Bothaville by the way is named after one Theunis Louis Botha, the original owner of the farm on which the town stands. In 1991 it celebrated its centenary, which means this year it's 128 years old. Judging by its good looking suburban homes, Bothaville is relatively wealthy for a platteland town, complete with an impressive golf club. The par-72 course flanks the Vals River, the town's east-end boundary. For clarity, Vals is the tributary of the Vaal which it meets just a bicycle ride to the west of town.
Still midmorning, I am ready to hit the road again, but then I thought I should check out the local township, Kgotsong. It did not strike me as a vibrant place, even though I was there on a Saturday. If that's the kind of pace the township moves, I can only hope it at least lives up to its name, which means "a place of peace".
Back on the road, to Allanridge, a 30 minutes drive on a superb road, both sides are marked by cultivated by cultivated farmlands, which show where Bothaville's wealth comes from. In parts, the farmlands are punctuated by dry pans of varying sizes - only a few of the pans have some moisture in them, which may point to places with a higher water-table.
Then as I enter Allanridge, one cannot help but notice a pan full water on the left hand side of the R30... and the flamingos in the water and its edges. The flamingo lake also acts as the buffer between the town and the township of Nyakallong up the hill from the pan.

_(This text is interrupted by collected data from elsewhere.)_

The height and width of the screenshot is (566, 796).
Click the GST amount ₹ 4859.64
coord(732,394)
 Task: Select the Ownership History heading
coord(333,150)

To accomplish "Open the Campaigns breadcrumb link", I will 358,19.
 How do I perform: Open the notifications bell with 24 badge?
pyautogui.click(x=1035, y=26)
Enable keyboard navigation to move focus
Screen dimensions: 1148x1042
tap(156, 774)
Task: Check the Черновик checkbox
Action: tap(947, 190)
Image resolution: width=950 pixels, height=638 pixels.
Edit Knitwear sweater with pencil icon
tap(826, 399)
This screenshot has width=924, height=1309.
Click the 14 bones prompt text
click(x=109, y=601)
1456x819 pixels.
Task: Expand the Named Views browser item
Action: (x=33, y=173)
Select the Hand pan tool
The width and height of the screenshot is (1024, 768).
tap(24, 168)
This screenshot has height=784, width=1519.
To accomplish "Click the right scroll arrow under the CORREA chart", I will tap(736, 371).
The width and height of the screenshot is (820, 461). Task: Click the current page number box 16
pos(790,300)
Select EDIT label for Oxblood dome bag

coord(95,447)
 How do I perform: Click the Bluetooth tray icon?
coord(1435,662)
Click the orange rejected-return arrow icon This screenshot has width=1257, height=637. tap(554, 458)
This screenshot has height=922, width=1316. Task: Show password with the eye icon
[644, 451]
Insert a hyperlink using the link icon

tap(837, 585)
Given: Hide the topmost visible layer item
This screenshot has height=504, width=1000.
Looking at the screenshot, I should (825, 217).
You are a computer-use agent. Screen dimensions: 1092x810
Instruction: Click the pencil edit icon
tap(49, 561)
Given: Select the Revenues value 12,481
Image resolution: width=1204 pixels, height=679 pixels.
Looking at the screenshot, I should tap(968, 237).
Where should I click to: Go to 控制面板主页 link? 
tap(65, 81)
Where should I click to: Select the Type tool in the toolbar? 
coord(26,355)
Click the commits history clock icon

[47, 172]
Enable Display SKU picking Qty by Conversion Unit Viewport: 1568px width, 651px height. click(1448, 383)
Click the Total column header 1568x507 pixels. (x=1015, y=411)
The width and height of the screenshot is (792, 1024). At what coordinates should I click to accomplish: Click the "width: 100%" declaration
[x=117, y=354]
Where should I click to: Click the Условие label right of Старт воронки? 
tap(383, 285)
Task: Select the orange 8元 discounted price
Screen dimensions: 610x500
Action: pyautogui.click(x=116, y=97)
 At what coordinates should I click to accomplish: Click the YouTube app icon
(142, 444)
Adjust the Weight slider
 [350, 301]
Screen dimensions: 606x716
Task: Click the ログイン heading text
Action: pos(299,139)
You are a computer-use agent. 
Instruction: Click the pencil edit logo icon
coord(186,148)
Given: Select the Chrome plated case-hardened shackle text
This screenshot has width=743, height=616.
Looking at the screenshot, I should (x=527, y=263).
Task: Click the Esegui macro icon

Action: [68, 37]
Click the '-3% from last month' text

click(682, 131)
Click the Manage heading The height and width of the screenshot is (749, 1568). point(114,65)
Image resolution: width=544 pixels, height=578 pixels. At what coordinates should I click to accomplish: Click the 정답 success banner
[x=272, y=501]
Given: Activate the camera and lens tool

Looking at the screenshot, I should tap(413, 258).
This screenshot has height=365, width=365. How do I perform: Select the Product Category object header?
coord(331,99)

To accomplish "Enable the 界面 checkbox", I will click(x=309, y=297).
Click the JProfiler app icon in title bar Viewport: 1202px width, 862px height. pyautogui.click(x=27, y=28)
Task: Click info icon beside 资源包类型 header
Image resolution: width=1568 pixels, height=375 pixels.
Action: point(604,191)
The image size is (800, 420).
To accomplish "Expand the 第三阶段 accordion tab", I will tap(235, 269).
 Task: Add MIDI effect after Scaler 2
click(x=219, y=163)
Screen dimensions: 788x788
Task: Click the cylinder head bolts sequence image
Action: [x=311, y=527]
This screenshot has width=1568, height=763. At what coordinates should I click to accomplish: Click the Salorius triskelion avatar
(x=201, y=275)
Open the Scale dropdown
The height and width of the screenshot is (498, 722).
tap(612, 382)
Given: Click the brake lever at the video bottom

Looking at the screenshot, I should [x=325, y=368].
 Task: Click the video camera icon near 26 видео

Though Allanridge is young, after it was founded after the digging for gold on what was a farm in 1947, the town is now effectively a ghost town. There are rundown structures everywhere and vandalised houses left behind when the mining industry closed its shafts in the 1990s.
It's hard to believe that this used to be a shiny town helped in its glory days by Loraine Mines Ltd. Needless to say, I beat a hasty retreat from the spooky town and park adjacent the Flamingo lake on the other side of R30. It's called Stikpan, but nothing offensive hits my nostrils as I watch the bright pink feathery creatures go about their avian business. I ask the flamingos what happened to their town; where are the people? Using their beaks, the birds point towards Nyakallong on the other side of the lake. Ok, I will go there.
Nyakallong, I still don't know what's the joy about this hood but then that's how townships were named during apartheid, with a heavy dosage of enthusiasm. But I must admit, it was a better habit than offensive and hopeless names of new townships. It's nearly midday, so I qualify for a lager. A young man on a street says I can try Jazz House but suggests he better accompany me because "those boys there are rough". Thanks bro, I am on a solo run... no hangers-on on this journey. Nyakallong streets have no names but I find Jazz House. There's no jazz here, but because it is early in the day I can stomach its soulless vibe. So one Long Tom down my parched throat I am good to go.
Leaving Nyakallong for Odendaalsrus just a short distance down the R30 there's no much to write home about, with cultivated fields with their lines interrupted by more dry lakes or pans, and some mining operations on both sides of the route. I sneeze once I find myself in Odendaalsrus. It looks important, and signs of glory days gone by but there's life here, unlike Allanridge. I learn later on there's a big claim to history here, that Odendaalrus is Free State's first gold mining town. Though the town was founded in 2012, real mining activity started in 1946. Today however the sector is marred by violence and criminality by illegal miners knows as Zama Zama. Reports of kidnap of mine officials for ransom by Zama Zama gangs are a regular feature in the news here.
Away from the mines chaos, there's brisk trade in town, with a strong presence of foreign nationals running small shops for all sorts of goods and services. Despite SA's social problems, including crime, I get the sense of a harmonious community in Odendaalsrus. Even more heart-warming is group of locals i pass trying their best to close the town's potholes.
I skip Kutlwanong township, which is out of sight on R30, because I am in a hurry to reach Theunissen by 4pm. Just 10 minutes back on the road, I come in contact with the west end of Welkom, the capital of Free State Goldfields. At first I am not too sure what the urban expanse is all about because I don't remember a sign with Welkom on it. Then, very close to the R30, I notice the Grriffons stadium, the home of the Griffons Rugby Union or Northern Free State Union.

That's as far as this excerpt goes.